■ Records shown ■
"""

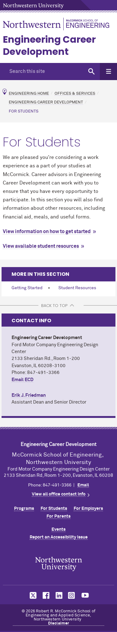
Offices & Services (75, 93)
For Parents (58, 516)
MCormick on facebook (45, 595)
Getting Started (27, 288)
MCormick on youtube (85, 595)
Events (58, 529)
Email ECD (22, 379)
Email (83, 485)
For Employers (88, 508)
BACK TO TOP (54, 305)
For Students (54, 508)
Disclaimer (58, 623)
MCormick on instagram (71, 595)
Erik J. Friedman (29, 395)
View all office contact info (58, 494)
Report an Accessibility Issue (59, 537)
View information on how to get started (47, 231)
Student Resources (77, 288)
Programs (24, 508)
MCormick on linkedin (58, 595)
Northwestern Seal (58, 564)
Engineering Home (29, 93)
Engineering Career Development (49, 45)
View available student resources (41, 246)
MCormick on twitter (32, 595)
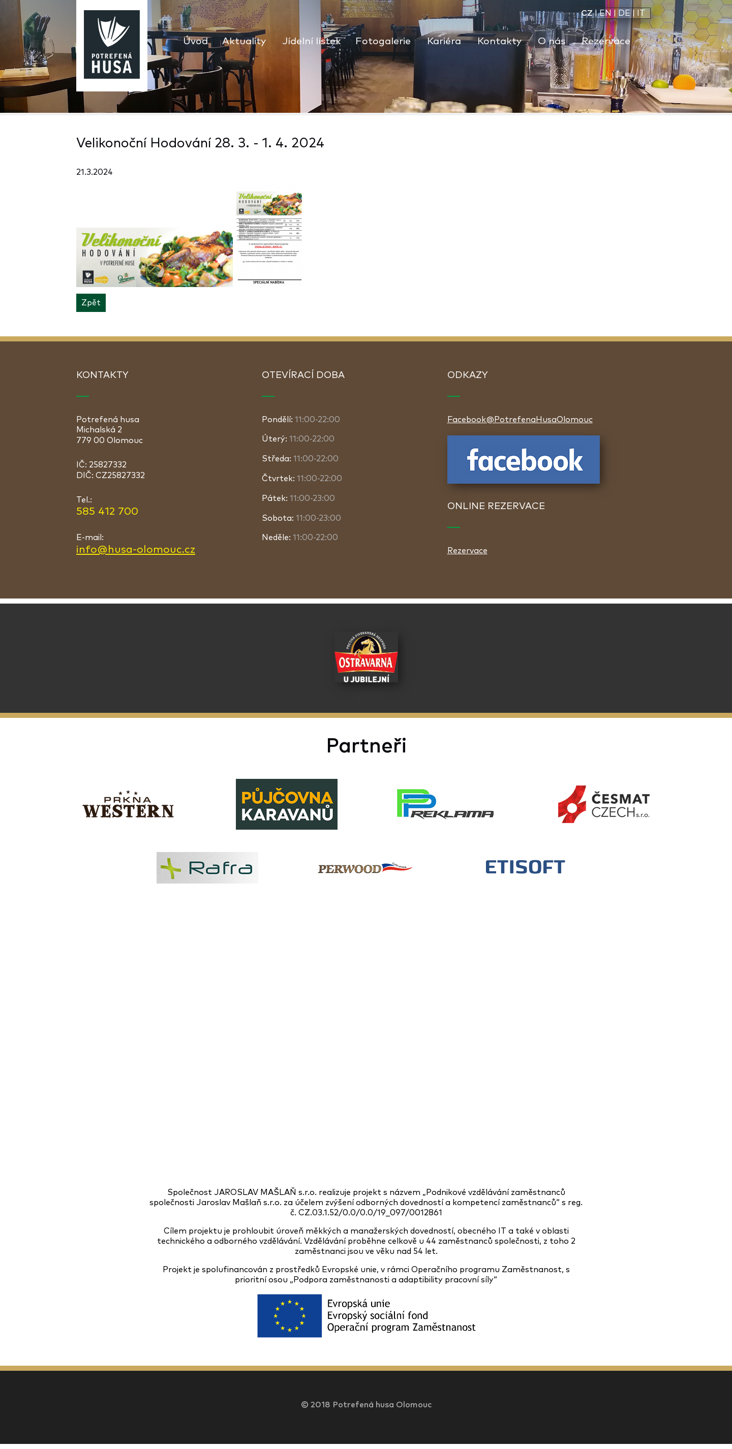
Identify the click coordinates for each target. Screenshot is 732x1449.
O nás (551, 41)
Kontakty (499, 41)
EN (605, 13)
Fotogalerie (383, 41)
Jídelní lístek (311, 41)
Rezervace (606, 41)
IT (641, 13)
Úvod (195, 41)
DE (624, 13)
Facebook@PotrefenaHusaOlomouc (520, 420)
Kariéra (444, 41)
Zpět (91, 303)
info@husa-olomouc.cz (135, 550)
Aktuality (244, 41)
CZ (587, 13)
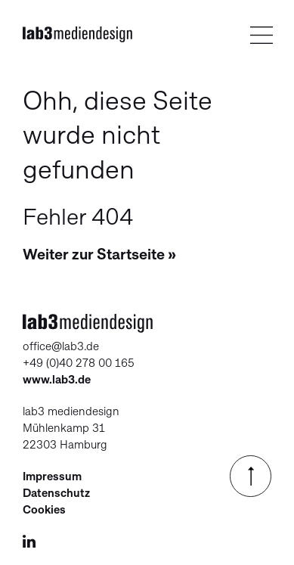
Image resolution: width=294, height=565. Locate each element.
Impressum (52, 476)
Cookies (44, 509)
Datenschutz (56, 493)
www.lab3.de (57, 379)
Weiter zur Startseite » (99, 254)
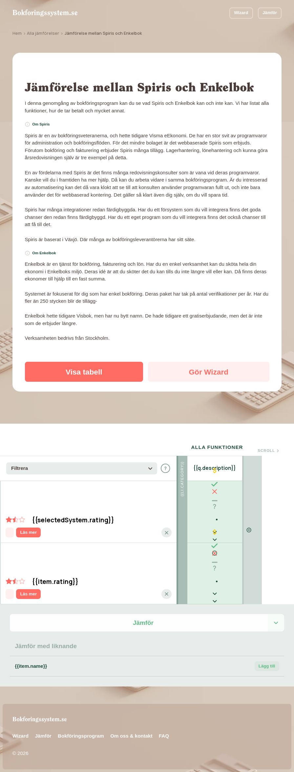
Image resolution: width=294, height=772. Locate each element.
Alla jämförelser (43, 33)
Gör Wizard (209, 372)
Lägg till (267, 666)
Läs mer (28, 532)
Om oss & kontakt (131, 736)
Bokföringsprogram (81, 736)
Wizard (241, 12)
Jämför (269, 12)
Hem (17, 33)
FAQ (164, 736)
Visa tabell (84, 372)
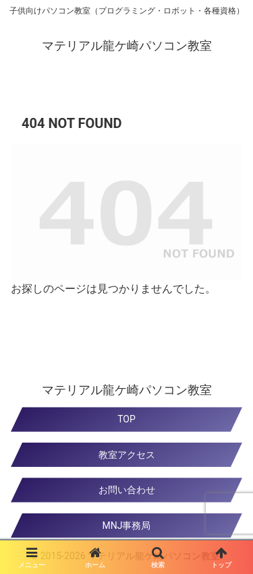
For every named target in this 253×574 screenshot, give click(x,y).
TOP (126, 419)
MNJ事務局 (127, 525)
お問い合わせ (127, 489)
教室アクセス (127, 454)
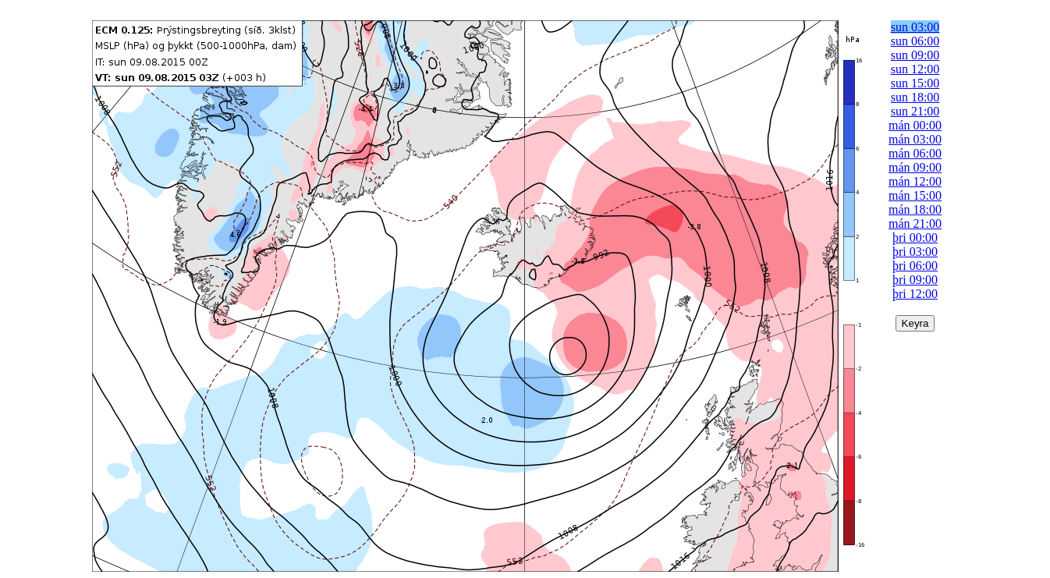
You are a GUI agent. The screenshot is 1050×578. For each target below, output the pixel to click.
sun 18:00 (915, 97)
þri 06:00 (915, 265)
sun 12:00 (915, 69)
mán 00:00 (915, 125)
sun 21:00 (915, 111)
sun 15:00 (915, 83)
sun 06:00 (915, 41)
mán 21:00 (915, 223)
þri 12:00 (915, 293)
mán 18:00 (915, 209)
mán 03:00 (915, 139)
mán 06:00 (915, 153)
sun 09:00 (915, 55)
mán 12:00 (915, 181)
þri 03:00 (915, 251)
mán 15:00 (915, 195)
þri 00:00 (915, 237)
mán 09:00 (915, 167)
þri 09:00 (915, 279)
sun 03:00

"""

■ The exercise ■
Pull out every line in the listing above that contains the word "View".

■ Reply to the task ■
View all office contact info (58, 494)
View information on how to get started (47, 231)
View available student resources (41, 246)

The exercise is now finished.